* _Extracted information_
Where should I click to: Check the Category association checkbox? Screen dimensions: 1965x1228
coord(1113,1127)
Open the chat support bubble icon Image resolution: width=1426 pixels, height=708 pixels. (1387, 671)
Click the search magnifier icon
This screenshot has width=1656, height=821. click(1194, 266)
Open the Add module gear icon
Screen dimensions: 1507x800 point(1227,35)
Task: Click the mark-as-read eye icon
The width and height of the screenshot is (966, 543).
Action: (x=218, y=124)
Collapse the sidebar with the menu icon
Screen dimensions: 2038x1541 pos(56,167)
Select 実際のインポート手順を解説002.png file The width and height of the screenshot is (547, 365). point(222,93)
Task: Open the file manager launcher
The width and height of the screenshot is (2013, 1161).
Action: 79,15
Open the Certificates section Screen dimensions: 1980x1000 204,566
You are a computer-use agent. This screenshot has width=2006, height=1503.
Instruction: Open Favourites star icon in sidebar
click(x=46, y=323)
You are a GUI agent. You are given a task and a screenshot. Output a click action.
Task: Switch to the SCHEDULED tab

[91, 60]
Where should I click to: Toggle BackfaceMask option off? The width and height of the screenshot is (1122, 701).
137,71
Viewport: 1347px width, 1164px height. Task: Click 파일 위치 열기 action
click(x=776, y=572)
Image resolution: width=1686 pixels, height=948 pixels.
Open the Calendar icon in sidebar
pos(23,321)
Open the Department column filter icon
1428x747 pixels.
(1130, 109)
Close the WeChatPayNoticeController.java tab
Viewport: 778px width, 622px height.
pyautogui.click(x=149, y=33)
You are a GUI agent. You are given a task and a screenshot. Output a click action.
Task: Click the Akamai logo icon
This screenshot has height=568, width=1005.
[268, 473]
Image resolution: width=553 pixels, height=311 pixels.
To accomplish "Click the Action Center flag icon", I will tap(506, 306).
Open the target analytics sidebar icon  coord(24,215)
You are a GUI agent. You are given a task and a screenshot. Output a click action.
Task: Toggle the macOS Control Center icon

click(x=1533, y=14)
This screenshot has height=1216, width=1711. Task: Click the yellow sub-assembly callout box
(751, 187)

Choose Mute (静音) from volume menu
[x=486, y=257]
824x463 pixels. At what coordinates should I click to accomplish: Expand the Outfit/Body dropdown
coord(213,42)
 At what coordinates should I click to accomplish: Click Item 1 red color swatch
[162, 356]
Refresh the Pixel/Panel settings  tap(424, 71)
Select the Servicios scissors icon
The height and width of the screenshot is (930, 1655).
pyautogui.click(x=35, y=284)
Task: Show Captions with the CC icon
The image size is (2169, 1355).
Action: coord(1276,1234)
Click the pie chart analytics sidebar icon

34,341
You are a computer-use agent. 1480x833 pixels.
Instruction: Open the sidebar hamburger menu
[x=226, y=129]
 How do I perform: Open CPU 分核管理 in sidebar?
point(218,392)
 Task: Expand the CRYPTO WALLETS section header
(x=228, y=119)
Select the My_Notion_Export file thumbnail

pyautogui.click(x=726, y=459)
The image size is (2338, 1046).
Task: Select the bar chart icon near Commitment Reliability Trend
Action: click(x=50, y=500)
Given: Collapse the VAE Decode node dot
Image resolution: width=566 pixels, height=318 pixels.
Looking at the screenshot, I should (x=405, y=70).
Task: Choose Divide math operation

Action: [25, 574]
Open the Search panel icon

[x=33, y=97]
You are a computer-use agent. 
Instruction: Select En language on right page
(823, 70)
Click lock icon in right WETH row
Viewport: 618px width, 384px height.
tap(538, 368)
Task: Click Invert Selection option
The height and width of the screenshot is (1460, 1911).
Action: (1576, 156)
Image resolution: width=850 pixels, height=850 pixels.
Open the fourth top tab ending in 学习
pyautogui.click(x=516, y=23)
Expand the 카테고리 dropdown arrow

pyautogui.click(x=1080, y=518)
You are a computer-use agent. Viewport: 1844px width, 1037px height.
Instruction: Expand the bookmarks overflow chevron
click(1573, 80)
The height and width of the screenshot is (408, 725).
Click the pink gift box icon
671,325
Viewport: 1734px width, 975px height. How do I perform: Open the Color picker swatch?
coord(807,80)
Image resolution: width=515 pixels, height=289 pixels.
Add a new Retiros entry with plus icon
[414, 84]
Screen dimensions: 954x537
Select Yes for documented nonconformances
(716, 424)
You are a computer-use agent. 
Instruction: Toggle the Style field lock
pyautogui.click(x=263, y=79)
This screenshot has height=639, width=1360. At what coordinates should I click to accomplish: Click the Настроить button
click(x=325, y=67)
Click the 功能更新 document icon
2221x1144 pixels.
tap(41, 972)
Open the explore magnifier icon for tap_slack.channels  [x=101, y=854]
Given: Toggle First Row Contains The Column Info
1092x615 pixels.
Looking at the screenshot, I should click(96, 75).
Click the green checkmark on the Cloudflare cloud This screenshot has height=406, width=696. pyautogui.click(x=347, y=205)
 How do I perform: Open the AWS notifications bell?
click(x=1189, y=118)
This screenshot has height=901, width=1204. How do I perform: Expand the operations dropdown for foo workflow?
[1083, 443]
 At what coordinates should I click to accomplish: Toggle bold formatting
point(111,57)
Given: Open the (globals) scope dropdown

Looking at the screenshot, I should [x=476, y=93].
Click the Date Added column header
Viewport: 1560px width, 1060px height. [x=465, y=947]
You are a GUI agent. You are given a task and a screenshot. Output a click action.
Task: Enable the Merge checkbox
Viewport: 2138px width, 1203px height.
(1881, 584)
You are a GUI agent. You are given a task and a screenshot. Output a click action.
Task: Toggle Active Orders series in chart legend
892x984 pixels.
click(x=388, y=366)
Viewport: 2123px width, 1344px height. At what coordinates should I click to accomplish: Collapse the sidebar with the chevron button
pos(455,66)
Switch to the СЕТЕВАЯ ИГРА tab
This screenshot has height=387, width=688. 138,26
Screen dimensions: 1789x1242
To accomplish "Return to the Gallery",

* _Exercise objective_
The records above should be repeated word for word.

* _Written reply_
Where should I click to: Check the Category association checkbox? Screen dimensions: 1965x1228
coord(1113,1127)
Open the chat support bubble icon Image resolution: width=1426 pixels, height=708 pixels. (1387, 671)
Click the search magnifier icon
This screenshot has width=1656, height=821. click(1194, 266)
Open the Add module gear icon
Screen dimensions: 1507x800 point(1227,35)
Task: Click the mark-as-read eye icon
The width and height of the screenshot is (966, 543).
Action: (x=218, y=124)
Collapse the sidebar with the menu icon
Screen dimensions: 2038x1541 pos(56,167)
Select 実際のインポート手順を解説002.png file The width and height of the screenshot is (547, 365). point(222,93)
Task: Open the file manager launcher
The width and height of the screenshot is (2013, 1161).
Action: 79,15
Open the Certificates section Screen dimensions: 1980x1000 204,566
You are a computer-use agent. This screenshot has width=2006, height=1503.
Instruction: Open Favourites star icon in sidebar
click(x=46, y=323)
You are a GUI agent. You are given a task and a screenshot. Output a click action.
Task: Switch to the SCHEDULED tab

[91, 60]
Where should I click to: Toggle BackfaceMask option off? The width and height of the screenshot is (1122, 701).
137,71
Viewport: 1347px width, 1164px height. Task: Click 파일 위치 열기 action
click(x=776, y=572)
Image resolution: width=1686 pixels, height=948 pixels.
Open the Calendar icon in sidebar
pos(23,321)
Open the Department column filter icon
1428x747 pixels.
(1130, 109)
Close the WeChatPayNoticeController.java tab
Viewport: 778px width, 622px height.
pyautogui.click(x=149, y=33)
You are a GUI agent. You are given a task and a screenshot. Output a click action.
Task: Click the Akamai logo icon
This screenshot has height=568, width=1005.
[268, 473]
Image resolution: width=553 pixels, height=311 pixels.
To accomplish "Click the Action Center flag icon", I will tap(506, 306).
Open the target analytics sidebar icon  coord(24,215)
You are a GUI agent. You are given a task and a screenshot. Output a click action.
Task: Toggle the macOS Control Center icon

click(x=1533, y=14)
This screenshot has height=1216, width=1711. Task: Click the yellow sub-assembly callout box
(751, 187)

Choose Mute (静音) from volume menu
[x=486, y=257]
824x463 pixels. At what coordinates should I click to accomplish: Expand the Outfit/Body dropdown
coord(213,42)
 At what coordinates should I click to accomplish: Click Item 1 red color swatch
[162, 356]
Refresh the Pixel/Panel settings  tap(424, 71)
Select the Servicios scissors icon
The height and width of the screenshot is (930, 1655).
pyautogui.click(x=35, y=284)
Task: Show Captions with the CC icon
The image size is (2169, 1355).
Action: coord(1276,1234)
Click the pie chart analytics sidebar icon

34,341
You are a computer-use agent. 1480x833 pixels.
Instruction: Open the sidebar hamburger menu
[x=226, y=129]
 How do I perform: Open CPU 分核管理 in sidebar?
point(218,392)
 Task: Expand the CRYPTO WALLETS section header
(x=228, y=119)
Select the My_Notion_Export file thumbnail

pyautogui.click(x=726, y=459)
The image size is (2338, 1046).
Task: Select the bar chart icon near Commitment Reliability Trend
Action: click(x=50, y=500)
Given: Collapse the VAE Decode node dot
Image resolution: width=566 pixels, height=318 pixels.
Looking at the screenshot, I should (x=405, y=70).
Task: Choose Divide math operation

Action: [25, 574]
Open the Search panel icon

[x=33, y=97]
You are a computer-use agent. 
Instruction: Select En language on right page
(823, 70)
Click lock icon in right WETH row
Viewport: 618px width, 384px height.
tap(538, 368)
Task: Click Invert Selection option
The height and width of the screenshot is (1460, 1911).
Action: (1576, 156)
Image resolution: width=850 pixels, height=850 pixels.
Open the fourth top tab ending in 学习
pyautogui.click(x=516, y=23)
Expand the 카테고리 dropdown arrow

pyautogui.click(x=1080, y=518)
You are a computer-use agent. Viewport: 1844px width, 1037px height.
Instruction: Expand the bookmarks overflow chevron
click(1573, 80)
The height and width of the screenshot is (408, 725).
Click the pink gift box icon
671,325
Viewport: 1734px width, 975px height. How do I perform: Open the Color picker swatch?
coord(807,80)
Image resolution: width=515 pixels, height=289 pixels.
Add a new Retiros entry with plus icon
[414, 84]
Screen dimensions: 954x537
Select Yes for documented nonconformances
(716, 424)
You are a computer-use agent. 
Instruction: Toggle the Style field lock
pyautogui.click(x=263, y=79)
This screenshot has height=639, width=1360. At what coordinates should I click to accomplish: Click the Настроить button
click(x=325, y=67)
Click the 功能更新 document icon
2221x1144 pixels.
tap(41, 972)
Open the explore magnifier icon for tap_slack.channels  [x=101, y=854]
Given: Toggle First Row Contains The Column Info
1092x615 pixels.
Looking at the screenshot, I should click(96, 75).
Click the green checkmark on the Cloudflare cloud This screenshot has height=406, width=696. pyautogui.click(x=347, y=205)
 How do I perform: Open the AWS notifications bell?
click(x=1189, y=118)
This screenshot has height=901, width=1204. How do I perform: Expand the operations dropdown for foo workflow?
[1083, 443]
 At what coordinates should I click to accomplish: Toggle bold formatting
point(111,57)
Given: Open the (globals) scope dropdown

Looking at the screenshot, I should [x=476, y=93].
Click the Date Added column header
Viewport: 1560px width, 1060px height. [x=465, y=947]
You are a GUI agent. You are given a task and a screenshot. Output a click action.
Task: Enable the Merge checkbox
Viewport: 2138px width, 1203px height.
(1881, 584)
You are a GUI agent. You are given a task and a screenshot. Output a click action.
Task: Toggle Active Orders series in chart legend
892x984 pixels.
click(x=388, y=366)
Viewport: 2123px width, 1344px height. At what coordinates should I click to accomplish: Collapse the sidebar with the chevron button
pos(455,66)
Switch to the СЕТЕВАЯ ИГРА tab
This screenshot has height=387, width=688. 138,26
Screen dimensions: 1789x1242
To accomplish "Return to the Gallery",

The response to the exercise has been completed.